* _Exercise objective_
Quote the data below verbatim, keeping every line.

━━━ Supplied material

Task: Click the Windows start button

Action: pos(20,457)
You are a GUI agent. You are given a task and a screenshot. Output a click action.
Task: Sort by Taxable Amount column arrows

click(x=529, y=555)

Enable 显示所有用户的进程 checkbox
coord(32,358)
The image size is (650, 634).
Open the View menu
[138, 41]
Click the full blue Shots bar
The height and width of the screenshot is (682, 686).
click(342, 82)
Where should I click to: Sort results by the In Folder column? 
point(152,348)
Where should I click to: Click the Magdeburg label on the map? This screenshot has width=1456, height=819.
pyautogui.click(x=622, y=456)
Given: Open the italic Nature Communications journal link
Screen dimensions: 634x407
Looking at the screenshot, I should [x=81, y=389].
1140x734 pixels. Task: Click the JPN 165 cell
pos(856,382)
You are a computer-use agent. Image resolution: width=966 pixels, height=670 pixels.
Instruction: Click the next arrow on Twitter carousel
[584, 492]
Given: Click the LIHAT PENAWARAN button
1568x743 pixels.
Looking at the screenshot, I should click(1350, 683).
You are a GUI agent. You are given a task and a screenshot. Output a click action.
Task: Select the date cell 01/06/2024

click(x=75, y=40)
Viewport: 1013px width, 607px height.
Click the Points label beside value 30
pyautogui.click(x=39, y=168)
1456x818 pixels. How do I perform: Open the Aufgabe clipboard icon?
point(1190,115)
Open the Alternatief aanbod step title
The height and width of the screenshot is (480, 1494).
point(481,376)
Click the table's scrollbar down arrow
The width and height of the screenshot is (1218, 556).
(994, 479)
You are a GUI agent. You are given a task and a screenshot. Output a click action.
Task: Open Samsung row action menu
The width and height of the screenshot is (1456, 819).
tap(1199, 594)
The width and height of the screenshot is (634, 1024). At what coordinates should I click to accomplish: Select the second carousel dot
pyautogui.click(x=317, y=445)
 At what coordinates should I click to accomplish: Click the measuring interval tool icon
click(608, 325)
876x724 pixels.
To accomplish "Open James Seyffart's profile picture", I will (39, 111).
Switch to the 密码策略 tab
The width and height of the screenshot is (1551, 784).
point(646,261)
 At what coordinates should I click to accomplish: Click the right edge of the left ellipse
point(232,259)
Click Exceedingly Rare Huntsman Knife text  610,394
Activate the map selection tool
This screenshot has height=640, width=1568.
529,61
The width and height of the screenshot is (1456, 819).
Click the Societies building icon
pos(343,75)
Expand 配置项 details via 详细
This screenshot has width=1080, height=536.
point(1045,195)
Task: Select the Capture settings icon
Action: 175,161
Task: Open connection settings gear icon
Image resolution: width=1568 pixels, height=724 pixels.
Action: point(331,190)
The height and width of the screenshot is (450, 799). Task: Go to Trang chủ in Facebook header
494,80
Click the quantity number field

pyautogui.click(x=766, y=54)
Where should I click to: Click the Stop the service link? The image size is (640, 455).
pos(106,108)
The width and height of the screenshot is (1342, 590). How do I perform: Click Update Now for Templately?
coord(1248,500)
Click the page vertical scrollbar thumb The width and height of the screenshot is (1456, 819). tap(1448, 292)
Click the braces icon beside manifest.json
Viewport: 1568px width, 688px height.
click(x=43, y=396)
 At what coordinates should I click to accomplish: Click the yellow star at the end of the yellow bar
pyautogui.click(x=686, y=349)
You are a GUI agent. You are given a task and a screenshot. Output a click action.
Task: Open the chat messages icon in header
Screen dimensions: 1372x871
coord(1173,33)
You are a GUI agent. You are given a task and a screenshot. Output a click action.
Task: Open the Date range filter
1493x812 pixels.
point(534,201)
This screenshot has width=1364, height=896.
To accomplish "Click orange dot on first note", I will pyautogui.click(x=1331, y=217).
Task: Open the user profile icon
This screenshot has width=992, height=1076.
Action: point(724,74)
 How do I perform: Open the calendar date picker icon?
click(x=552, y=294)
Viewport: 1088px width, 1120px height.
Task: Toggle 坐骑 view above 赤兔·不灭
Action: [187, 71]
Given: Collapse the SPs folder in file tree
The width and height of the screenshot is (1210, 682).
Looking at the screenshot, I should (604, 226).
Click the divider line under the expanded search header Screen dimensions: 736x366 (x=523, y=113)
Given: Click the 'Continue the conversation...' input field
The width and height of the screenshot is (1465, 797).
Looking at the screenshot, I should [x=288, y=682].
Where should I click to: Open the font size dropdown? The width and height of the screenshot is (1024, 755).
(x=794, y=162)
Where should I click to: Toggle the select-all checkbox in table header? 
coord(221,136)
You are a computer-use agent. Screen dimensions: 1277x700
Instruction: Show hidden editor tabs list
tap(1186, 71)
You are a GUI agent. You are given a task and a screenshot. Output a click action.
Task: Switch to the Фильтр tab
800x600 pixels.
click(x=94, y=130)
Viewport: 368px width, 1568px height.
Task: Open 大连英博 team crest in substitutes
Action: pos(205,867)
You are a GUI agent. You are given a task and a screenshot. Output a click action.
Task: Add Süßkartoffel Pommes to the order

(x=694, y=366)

━━━━━━

* _Answer to this task_
Task: Click the Windows start button

Action: pos(20,457)
You are a GUI agent. You are given a task and a screenshot. Output a click action.
Task: Sort by Taxable Amount column arrows

click(x=529, y=555)

Enable 显示所有用户的进程 checkbox
coord(32,358)
The image size is (650, 634).
Open the View menu
[138, 41]
Click the full blue Shots bar
The height and width of the screenshot is (682, 686).
click(342, 82)
Where should I click to: Sort results by the In Folder column? 
point(152,348)
Where should I click to: Click the Magdeburg label on the map? This screenshot has width=1456, height=819.
pyautogui.click(x=622, y=456)
Given: Open the italic Nature Communications journal link
Screen dimensions: 634x407
Looking at the screenshot, I should [x=81, y=389].
1140x734 pixels. Task: Click the JPN 165 cell
pos(856,382)
You are a computer-use agent. Image resolution: width=966 pixels, height=670 pixels.
Instruction: Click the next arrow on Twitter carousel
[584, 492]
Given: Click the LIHAT PENAWARAN button
1568x743 pixels.
Looking at the screenshot, I should click(1350, 683).
You are a GUI agent. You are given a task and a screenshot. Output a click action.
Task: Select the date cell 01/06/2024

click(x=75, y=40)
Viewport: 1013px width, 607px height.
Click the Points label beside value 30
pyautogui.click(x=39, y=168)
1456x818 pixels. How do I perform: Open the Aufgabe clipboard icon?
point(1190,115)
Open the Alternatief aanbod step title
The height and width of the screenshot is (480, 1494).
point(481,376)
Click the table's scrollbar down arrow
The width and height of the screenshot is (1218, 556).
(994, 479)
You are a GUI agent. You are given a task and a screenshot. Output a click action.
Task: Open Samsung row action menu
The width and height of the screenshot is (1456, 819).
tap(1199, 594)
The width and height of the screenshot is (634, 1024). At what coordinates should I click to accomplish: Select the second carousel dot
pyautogui.click(x=317, y=445)
 At what coordinates should I click to accomplish: Click the measuring interval tool icon
click(608, 325)
876x724 pixels.
To accomplish "Open James Seyffart's profile picture", I will (39, 111).
Switch to the 密码策略 tab
The width and height of the screenshot is (1551, 784).
point(646,261)
 At what coordinates should I click to accomplish: Click the right edge of the left ellipse
point(232,259)
Click Exceedingly Rare Huntsman Knife text  610,394
Activate the map selection tool
This screenshot has height=640, width=1568.
529,61
The width and height of the screenshot is (1456, 819).
Click the Societies building icon
pos(343,75)
Expand 配置项 details via 详细
This screenshot has width=1080, height=536.
point(1045,195)
Task: Select the Capture settings icon
Action: 175,161
Task: Open connection settings gear icon
Image resolution: width=1568 pixels, height=724 pixels.
Action: point(331,190)
The height and width of the screenshot is (450, 799). Task: Go to Trang chủ in Facebook header
494,80
Click the quantity number field

pyautogui.click(x=766, y=54)
Where should I click to: Click the Stop the service link? The image size is (640, 455).
pos(106,108)
The width and height of the screenshot is (1342, 590). How do I perform: Click Update Now for Templately?
coord(1248,500)
Click the page vertical scrollbar thumb The width and height of the screenshot is (1456, 819). tap(1448, 292)
Click the braces icon beside manifest.json
Viewport: 1568px width, 688px height.
click(x=43, y=396)
 At what coordinates should I click to accomplish: Click the yellow star at the end of the yellow bar
pyautogui.click(x=686, y=349)
You are a GUI agent. You are given a task and a screenshot. Output a click action.
Task: Open the chat messages icon in header
Screen dimensions: 1372x871
coord(1173,33)
You are a GUI agent. You are given a task and a screenshot. Output a click action.
Task: Open the Date range filter
1493x812 pixels.
point(534,201)
This screenshot has width=1364, height=896.
To accomplish "Click orange dot on first note", I will pyautogui.click(x=1331, y=217).
Task: Open the user profile icon
This screenshot has width=992, height=1076.
Action: point(724,74)
 How do I perform: Open the calendar date picker icon?
click(x=552, y=294)
Viewport: 1088px width, 1120px height.
Task: Toggle 坐骑 view above 赤兔·不灭
Action: [187, 71]
Given: Collapse the SPs folder in file tree
The width and height of the screenshot is (1210, 682).
Looking at the screenshot, I should (604, 226).
Click the divider line under the expanded search header Screen dimensions: 736x366 (x=523, y=113)
Given: Click the 'Continue the conversation...' input field
The width and height of the screenshot is (1465, 797).
Looking at the screenshot, I should [x=288, y=682].
Where should I click to: Open the font size dropdown? The width and height of the screenshot is (1024, 755).
(x=794, y=162)
Where should I click to: Toggle the select-all checkbox in table header? 
coord(221,136)
You are a computer-use agent. Screen dimensions: 1277x700
Instruction: Show hidden editor tabs list
tap(1186, 71)
You are a GUI agent. You are given a task and a screenshot. Output a click action.
Task: Switch to the Фильтр tab
800x600 pixels.
click(x=94, y=130)
Viewport: 368px width, 1568px height.
Task: Open 大连英博 team crest in substitutes
Action: pos(205,867)
You are a GUI agent. You are given a task and a screenshot. Output a click action.
Task: Add Süßkartoffel Pommes to the order

(x=694, y=366)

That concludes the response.